Location: Produce Safety and Microbiology Research
Project Number: 5325-42000-047-00
Start Date: Feb 25, 2011
End Date: Feb 24, 2016
Our objectives address fundamental research for comparative genomic analyses of Campylobacter and Arcobacter species, and pathogenic Escherichia coli and Salmonella enterica serovars to identify novel genetic elements or polymorphisms associated within virulence, niche specialization or other adaptive traits. We will analyze the genomic data to develop sequence-based typing methods to detect and analyze multiple critical food-borne pathogens from multiple sources for purposes of improved source tracking to identify reservoirs in food production environments. The genomic data will allow us to develop methods for gene expression profiling of pathogens from different sources and their responses to various environmental stresses to identify factors contributing to virulence and survival in diverse habitats; and develop rapid, simple and inexpensive multiplex assays for pathogen detection and virulence characterization using novel technology for use in surveillance and outbreak epidemiology. The genomic data facilitate developing “top-down” and “bottom-up” mass spectrometry approaches for proteomic analysis for detecting and typing foodborne pathogens and toxins, and measuring pathogen response to environmental stresses. Non-O157 Shiga toxin-producing E. coli (STEC) strains have emerged as a source of more human illness than appreciated previously.
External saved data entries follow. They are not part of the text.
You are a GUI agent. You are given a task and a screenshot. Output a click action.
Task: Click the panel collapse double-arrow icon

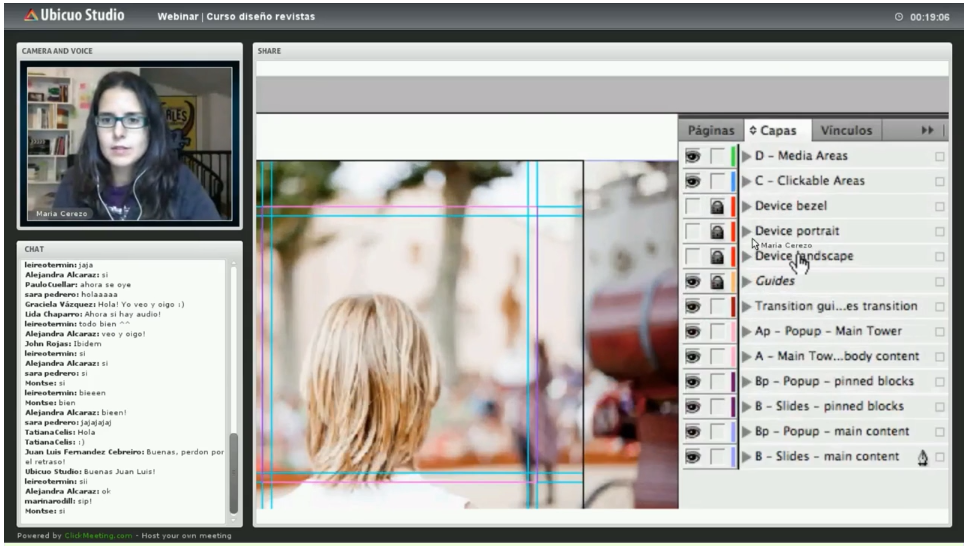click(x=927, y=131)
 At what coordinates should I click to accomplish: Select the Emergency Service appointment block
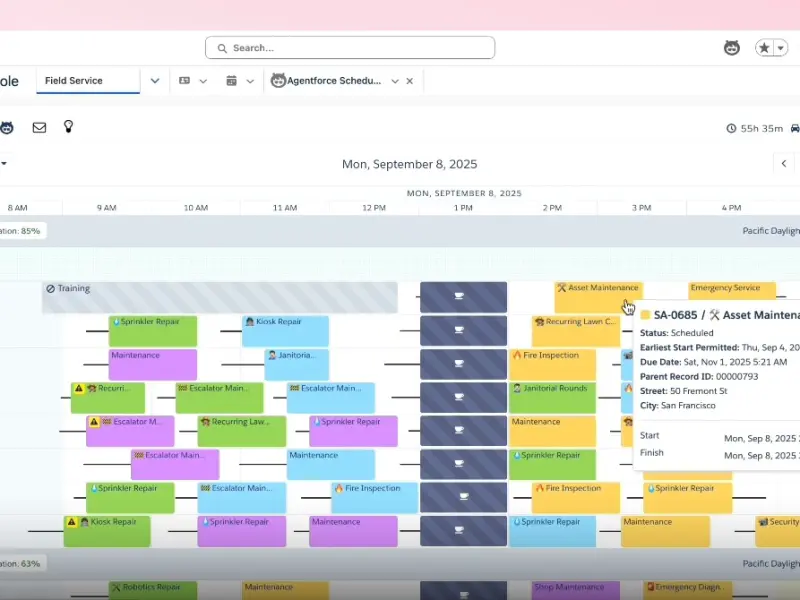pos(731,290)
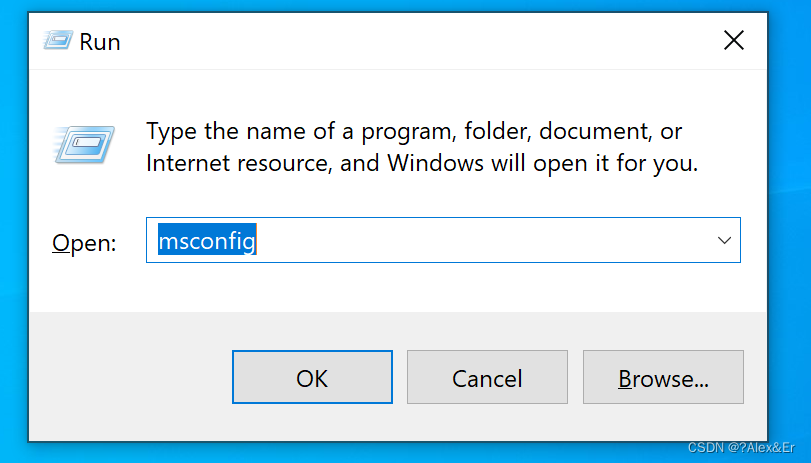Click the "Type the name of a program" line
Image resolution: width=811 pixels, height=463 pixels.
point(414,131)
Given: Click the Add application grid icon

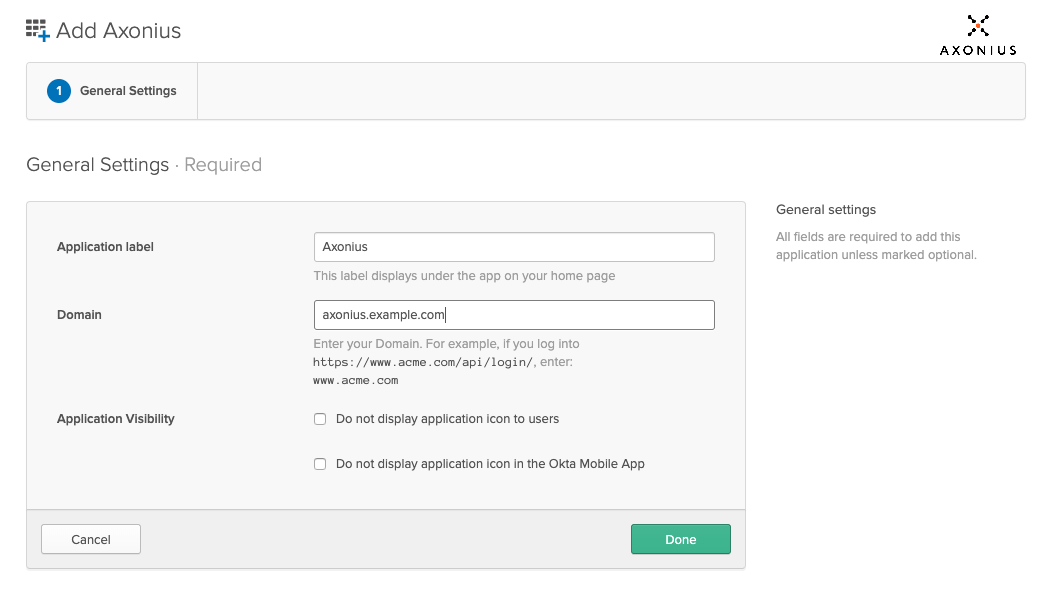Looking at the screenshot, I should [37, 30].
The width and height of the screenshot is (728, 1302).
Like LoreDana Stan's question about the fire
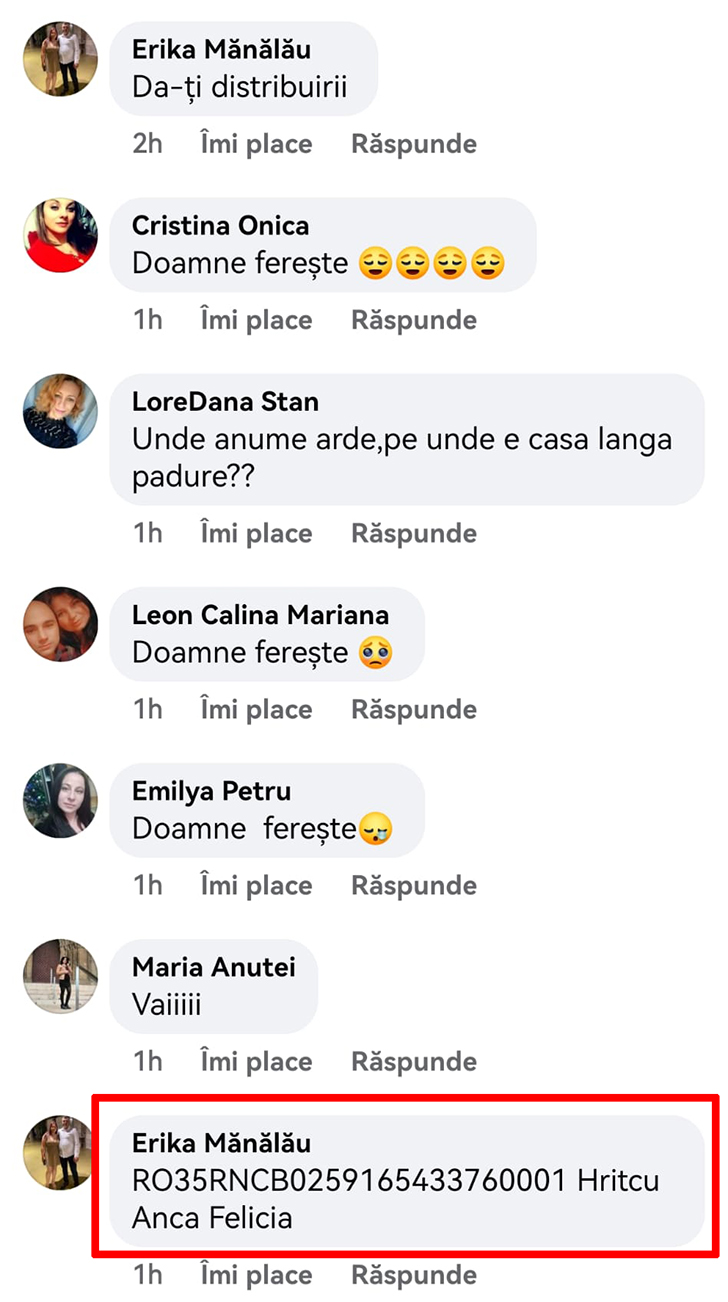coord(256,533)
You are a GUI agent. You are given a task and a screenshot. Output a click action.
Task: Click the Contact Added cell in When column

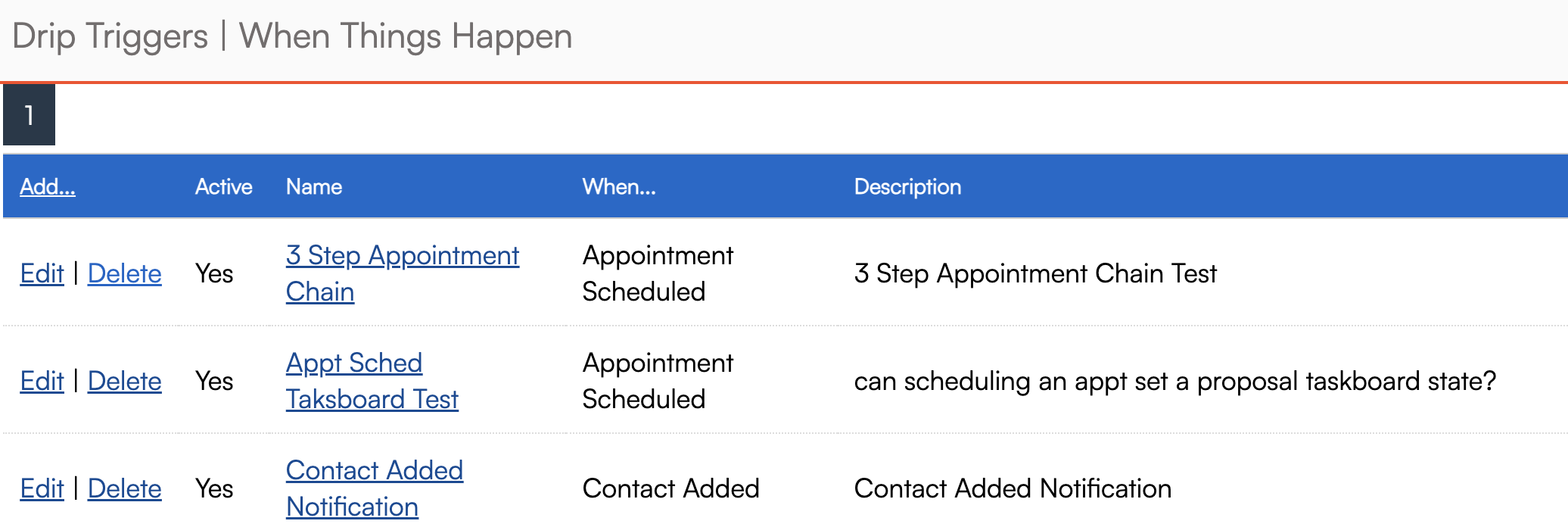pyautogui.click(x=670, y=488)
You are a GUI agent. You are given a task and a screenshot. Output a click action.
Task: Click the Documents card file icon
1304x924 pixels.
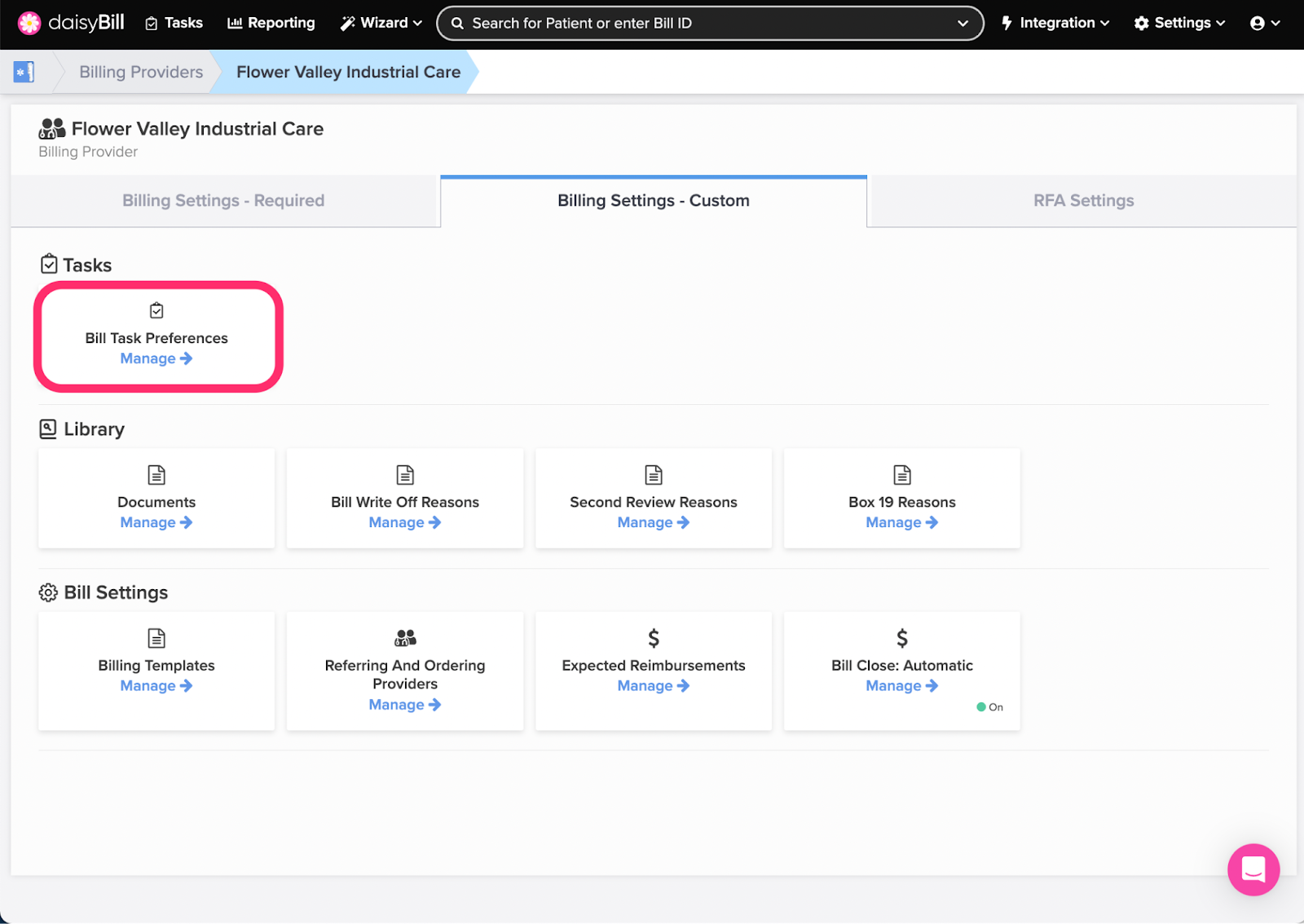(156, 475)
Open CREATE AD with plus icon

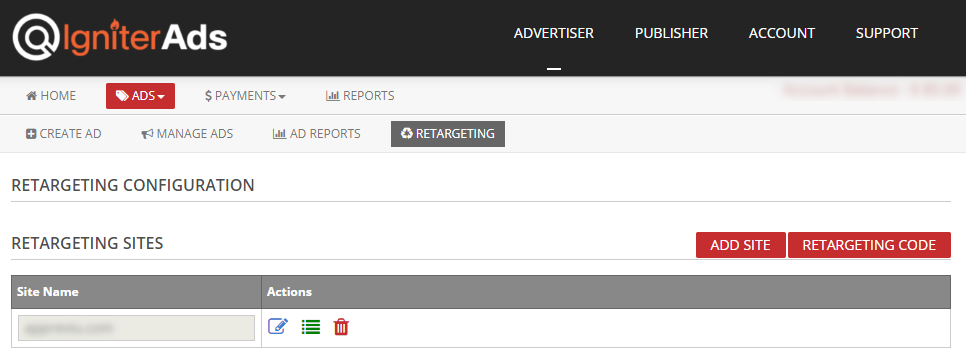(63, 134)
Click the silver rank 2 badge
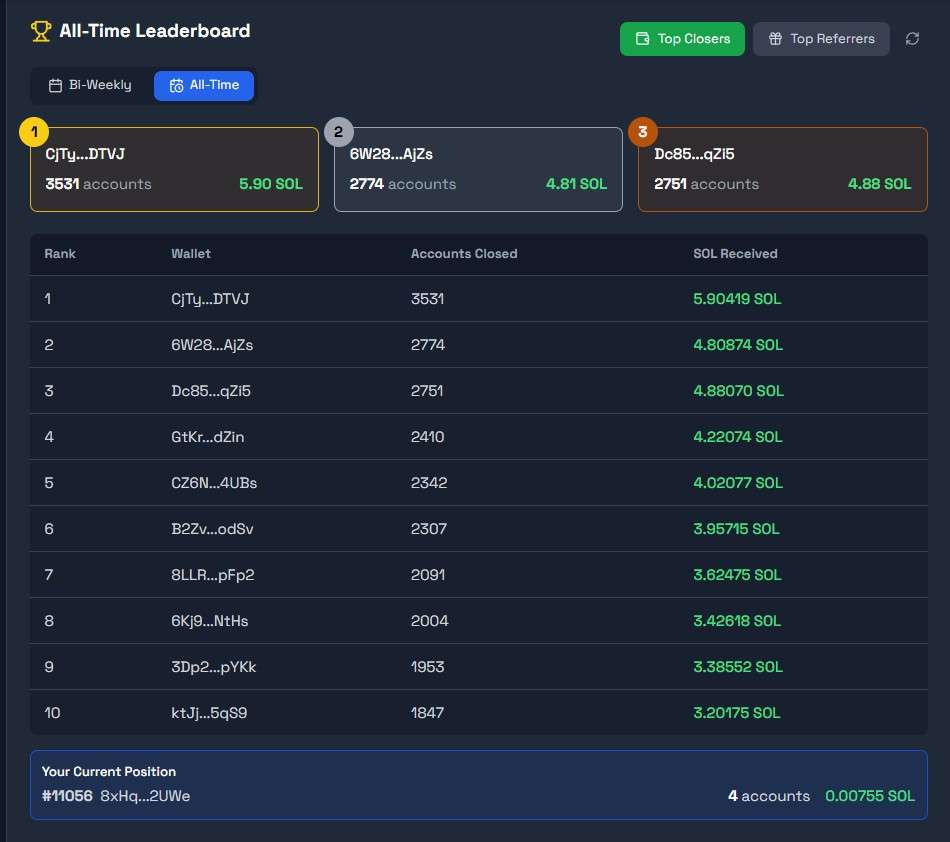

Data for isolating and detecting them are a critical need and will be provided through this research. We also will be researching mechanisms of bacterial toxicity to develop and evaluate novel methods for inactivating Shiga toxins by developing cell-based assays for assessing toxicity and comparing the relative toxicity of Shiga toxin 1 and 2 variants. In summary, we will use the latest analytical tools to obtain data for identifying foodborne pathogens, differences in strains related to fitness and virulence, novel interventions related to toxins and, ultimately, approaches for minimizing illness associated with food.